Max Patch to Hot Springs - 20 Mile Section Hike

Hike Overview
Type of hike: Point to point / Shuttle
Trails hiked: Appalachian Trail
Time span: 3 days 2 nights
Total Est. Mileage: 20 miles
Trail Journal
I've gone back and forth on whether to post a trail journal for this trip over the last year. It certainly wasn't the worst I've ever been on, but it wasn't an entirely positive experience either. Being 5 months pregnant at the time definitely made this 20 mile hike harder. If we could do it over, I think an out-and-back overnight from Lemon Gap to Max Patch would've been better. We still could have stayed in town afterwards, and maybe even had fresh enough legs to day hike to Lovers Leap and Rich Mountain tower too. That being said, everything happens for a reason. The struggles I faced on this trip informed a lot of my decision making with future hikes during my pregnancy.

Day One
We watched the old van stir up a cloud of dust as it pulled away. The sound of it rattling along the gravel road faded off as we stepped up to the trailhead kiosk. There's always some uncertainty about how a trip will go, and that feeling had my stomach tied up in knots the whole ride up. At the same time, I was beyond excited to get back on the trail again. After months of battling morning (aka all the time) sickness and a couple other awful symptoms that come with early pregnancy, I was finally starting to feel like myself again. Sort of. With a protruding tummy, my pack didn’t fit quite the same. I had to repeatedly adjust and readjust the many straps on my pack before we got moving.
I continued tinkering with my pack as we followed those familiar white blazes away from the small parking area. I forgot all about adjusting my pack when I saw ripe juicy blackberries growing on the hillside. I stopped every few feet to snack on them. Jordan stopped to pick some too, but then gave all his findings to me. I joked that he was waiting to see if I keeled over first before trying them.
The trail briefly lead us through the woods before steering us along a ridge. Asters and daisies obscured our view of the steep drop off below. Soon, we reached a series of stairs: The last push to the top before Max Patch. Despite having to adapt to how hiking with a baby bump felt, I was able to keep a good pace. Halfway up the stairs I stopped to turn around. “Look at that!” I exclaimed. Behind us was a picturesque view of mountains in the distance.

We followed the well-worn path across the bald. Tall sun-bleached grass waved in the wind on either side. I tried my best to take it all in, but between the trail cutting through wildflowers up ahead and the sea of far off peaks to the left, deciding where to look was nearly impossible.
At the survey disk, we stopped for a moment to enjoy the 360 view and cool breeze. From what I could tell, the rehabilitation efforts on Max Patch were working. There wasn’t a trace of the use and abuse that ultimately led to the camping ban. I suspect this rule, much like the camping ban in Graveyard Fields will remain in effect indefinitely. Once the forest order expires in 2026 the service will probably reinstate it again for a few more years.
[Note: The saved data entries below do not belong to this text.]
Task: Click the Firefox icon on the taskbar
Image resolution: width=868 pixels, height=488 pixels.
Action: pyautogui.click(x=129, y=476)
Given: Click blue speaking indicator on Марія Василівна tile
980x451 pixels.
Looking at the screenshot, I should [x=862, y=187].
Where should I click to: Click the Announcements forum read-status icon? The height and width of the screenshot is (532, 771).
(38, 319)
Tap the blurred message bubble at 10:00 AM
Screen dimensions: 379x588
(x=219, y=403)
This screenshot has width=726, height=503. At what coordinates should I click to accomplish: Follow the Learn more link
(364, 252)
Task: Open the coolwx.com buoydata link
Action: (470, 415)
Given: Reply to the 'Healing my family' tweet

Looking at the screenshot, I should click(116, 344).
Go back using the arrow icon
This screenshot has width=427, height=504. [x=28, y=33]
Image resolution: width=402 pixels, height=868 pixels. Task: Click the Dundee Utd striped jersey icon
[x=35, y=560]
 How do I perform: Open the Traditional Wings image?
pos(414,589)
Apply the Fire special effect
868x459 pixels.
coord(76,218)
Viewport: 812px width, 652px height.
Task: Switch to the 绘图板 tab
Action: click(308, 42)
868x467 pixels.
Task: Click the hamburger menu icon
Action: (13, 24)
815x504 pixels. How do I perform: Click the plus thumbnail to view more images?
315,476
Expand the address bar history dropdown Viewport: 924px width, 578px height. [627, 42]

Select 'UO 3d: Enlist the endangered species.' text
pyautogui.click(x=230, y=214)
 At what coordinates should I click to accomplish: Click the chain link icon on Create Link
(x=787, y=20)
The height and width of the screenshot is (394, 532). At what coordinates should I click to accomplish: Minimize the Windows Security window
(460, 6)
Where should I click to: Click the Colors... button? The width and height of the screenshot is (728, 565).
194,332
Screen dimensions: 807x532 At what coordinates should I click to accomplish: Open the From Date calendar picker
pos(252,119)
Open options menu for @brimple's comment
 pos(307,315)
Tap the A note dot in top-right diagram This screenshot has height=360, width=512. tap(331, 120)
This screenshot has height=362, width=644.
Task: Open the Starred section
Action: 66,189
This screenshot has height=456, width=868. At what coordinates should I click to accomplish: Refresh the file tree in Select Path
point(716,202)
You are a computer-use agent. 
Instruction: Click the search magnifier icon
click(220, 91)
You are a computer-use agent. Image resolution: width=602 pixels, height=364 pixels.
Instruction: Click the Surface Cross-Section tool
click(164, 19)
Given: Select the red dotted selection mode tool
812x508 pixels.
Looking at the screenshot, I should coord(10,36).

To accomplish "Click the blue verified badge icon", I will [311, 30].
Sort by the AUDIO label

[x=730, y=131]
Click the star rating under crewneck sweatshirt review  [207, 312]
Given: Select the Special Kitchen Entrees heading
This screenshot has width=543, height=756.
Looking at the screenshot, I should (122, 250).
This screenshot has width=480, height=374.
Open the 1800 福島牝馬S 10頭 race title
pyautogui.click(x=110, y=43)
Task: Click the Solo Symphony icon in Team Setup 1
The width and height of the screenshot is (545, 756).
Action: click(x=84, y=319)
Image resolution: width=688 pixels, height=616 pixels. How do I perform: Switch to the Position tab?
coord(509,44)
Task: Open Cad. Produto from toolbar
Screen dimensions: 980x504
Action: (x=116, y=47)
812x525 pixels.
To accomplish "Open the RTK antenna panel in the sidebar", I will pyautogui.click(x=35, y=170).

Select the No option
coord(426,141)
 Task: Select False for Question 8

And so on. Who knows? Maybe I'm wrong. By the time our daughter is old enough to wear a pack, the rules might change.
The wildflowers and wide sweeping views continued as we made our way down the other side of Max Patch. The trail cut through an open field before disappearing into the treeline up ahead. We trekked passed one white blazed post in the ground after another. I took one last look across the open field and the mountains in the distance. At the treeline, the trail made a sharp turn into the woods. This marked the end of the noteworthy scenery for a while. We didn't know it at the time, but the next two days were about to be a monotonous slog through green tunnel.
We made a brief stop at Roaring Fork Shelter. A man with a long white beard was standing in front of the table unpacking. He seemed surprised to see us. Looking back, I realize we were probably the first people he's come across that day. With the exception of Max Patch, we only encountered four other hikers our entire trip. We exchanged greetings and how far we were going. As a Sobo, he had us beat. There was plenty of room for us to share the site without encroaching on each other's privacy. I wanted to cover at least another mile though. So, we wished him well on the rest of his journey and continued on our way.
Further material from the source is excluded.